# [TASK STATEMENT]
Count the lines in the listing below that contain the word "support". Reply with that number only.

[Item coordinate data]
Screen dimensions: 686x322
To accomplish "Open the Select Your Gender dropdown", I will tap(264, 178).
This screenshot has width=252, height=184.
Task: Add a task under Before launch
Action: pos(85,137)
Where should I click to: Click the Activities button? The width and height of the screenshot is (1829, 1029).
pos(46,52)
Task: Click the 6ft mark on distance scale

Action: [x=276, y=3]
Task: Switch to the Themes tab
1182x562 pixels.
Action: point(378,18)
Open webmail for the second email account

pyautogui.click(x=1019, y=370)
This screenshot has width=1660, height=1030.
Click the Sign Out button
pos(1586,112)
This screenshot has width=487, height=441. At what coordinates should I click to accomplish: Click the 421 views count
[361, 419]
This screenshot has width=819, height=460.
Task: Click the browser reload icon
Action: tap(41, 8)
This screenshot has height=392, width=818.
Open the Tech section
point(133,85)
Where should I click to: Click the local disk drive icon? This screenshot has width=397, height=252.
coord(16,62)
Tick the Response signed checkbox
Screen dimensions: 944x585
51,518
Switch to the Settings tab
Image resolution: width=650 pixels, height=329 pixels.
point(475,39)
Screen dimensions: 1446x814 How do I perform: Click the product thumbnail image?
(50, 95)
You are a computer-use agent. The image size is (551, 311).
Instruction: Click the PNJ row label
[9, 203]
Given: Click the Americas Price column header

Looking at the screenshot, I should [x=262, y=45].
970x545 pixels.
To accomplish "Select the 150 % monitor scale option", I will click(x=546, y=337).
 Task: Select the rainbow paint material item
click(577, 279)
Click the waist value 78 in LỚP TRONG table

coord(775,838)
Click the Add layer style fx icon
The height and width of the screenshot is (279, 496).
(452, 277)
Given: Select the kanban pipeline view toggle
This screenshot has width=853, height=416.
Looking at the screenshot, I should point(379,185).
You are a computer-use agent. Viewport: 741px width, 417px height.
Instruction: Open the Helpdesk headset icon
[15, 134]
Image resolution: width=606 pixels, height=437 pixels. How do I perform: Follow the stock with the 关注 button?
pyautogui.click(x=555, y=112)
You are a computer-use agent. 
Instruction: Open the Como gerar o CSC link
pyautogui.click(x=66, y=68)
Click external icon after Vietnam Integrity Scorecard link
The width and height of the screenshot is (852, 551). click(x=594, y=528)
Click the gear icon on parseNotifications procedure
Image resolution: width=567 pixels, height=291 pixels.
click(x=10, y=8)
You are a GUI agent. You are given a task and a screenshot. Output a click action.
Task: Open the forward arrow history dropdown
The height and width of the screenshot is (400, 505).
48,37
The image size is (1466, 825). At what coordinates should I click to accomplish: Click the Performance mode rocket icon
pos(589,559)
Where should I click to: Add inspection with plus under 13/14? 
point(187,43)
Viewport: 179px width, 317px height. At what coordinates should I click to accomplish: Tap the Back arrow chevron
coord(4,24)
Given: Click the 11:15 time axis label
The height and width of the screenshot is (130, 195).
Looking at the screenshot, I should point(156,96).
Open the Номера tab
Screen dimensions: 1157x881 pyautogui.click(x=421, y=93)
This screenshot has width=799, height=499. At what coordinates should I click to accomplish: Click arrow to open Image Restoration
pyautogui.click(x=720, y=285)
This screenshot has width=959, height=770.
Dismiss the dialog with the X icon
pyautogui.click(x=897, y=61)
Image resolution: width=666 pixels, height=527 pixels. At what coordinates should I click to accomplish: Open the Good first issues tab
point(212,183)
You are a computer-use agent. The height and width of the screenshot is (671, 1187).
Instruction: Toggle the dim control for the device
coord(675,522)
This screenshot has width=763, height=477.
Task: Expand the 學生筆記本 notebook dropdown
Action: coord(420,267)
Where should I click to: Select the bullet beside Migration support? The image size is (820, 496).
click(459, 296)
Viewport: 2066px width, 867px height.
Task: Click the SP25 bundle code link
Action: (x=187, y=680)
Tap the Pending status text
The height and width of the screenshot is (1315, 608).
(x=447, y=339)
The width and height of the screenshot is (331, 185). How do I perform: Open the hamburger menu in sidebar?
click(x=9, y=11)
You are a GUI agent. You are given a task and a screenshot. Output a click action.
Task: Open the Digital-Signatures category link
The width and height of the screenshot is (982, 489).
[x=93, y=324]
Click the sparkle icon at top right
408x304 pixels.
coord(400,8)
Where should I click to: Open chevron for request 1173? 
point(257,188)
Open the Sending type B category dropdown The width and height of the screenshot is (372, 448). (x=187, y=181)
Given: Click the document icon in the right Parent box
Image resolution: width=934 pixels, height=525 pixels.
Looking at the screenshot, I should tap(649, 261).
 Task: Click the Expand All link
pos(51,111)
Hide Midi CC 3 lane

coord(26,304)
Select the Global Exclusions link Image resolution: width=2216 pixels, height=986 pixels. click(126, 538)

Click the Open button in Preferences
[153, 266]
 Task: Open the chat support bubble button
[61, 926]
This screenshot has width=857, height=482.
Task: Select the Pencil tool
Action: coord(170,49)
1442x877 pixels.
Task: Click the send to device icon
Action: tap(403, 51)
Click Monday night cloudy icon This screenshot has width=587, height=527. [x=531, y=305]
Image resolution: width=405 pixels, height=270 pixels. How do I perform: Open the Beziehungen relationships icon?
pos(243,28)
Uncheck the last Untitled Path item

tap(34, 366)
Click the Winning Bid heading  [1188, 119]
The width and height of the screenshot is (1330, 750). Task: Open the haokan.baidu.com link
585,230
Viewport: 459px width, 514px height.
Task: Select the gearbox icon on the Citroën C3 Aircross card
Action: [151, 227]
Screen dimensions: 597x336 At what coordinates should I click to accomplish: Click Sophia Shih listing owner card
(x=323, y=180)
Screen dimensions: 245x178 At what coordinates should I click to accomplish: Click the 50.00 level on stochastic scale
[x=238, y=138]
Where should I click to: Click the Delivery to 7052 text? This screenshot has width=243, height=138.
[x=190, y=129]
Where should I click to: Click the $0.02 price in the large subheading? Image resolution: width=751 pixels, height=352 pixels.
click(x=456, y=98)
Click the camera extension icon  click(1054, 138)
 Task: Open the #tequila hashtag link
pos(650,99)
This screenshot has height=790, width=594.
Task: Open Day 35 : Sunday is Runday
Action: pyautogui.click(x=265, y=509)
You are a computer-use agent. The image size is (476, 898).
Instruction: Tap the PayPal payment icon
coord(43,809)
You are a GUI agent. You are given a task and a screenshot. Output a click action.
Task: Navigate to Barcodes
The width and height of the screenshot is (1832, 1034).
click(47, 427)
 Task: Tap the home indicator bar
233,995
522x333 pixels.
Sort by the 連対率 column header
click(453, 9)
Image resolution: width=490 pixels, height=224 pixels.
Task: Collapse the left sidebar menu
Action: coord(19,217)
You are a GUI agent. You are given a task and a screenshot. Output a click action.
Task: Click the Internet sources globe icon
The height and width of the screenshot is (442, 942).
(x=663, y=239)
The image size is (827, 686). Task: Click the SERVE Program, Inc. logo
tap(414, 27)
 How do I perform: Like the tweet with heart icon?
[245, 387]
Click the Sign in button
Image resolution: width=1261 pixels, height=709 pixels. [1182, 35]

# [RESULT BELOW]
2